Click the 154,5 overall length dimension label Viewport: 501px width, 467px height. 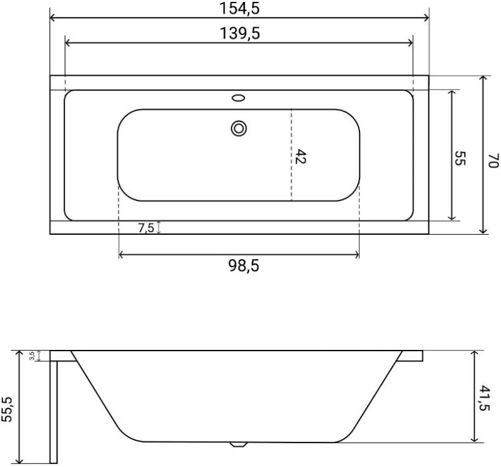239,8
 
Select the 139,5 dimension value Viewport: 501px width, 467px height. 240,33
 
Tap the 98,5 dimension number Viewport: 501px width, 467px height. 244,265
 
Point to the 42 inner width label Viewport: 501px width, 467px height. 300,157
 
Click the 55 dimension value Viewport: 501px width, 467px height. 460,158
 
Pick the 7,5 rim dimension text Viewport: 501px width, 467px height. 147,228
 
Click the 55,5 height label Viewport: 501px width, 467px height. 7,409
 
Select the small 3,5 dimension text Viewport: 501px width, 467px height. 32,356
==================================================
Reproduce word for word the part of the listing above that opens with the line containing "Click the 55 dimension" and closes with the last line of the listing.

* [RESULT OF THIS EXERCISE]
Click the 55 dimension value Viewport: 501px width, 467px height. 460,158
 
Pick the 7,5 rim dimension text Viewport: 501px width, 467px height. 147,228
 
Click the 55,5 height label Viewport: 501px width, 467px height. 7,409
 
Select the small 3,5 dimension text Viewport: 501px width, 467px height. 32,356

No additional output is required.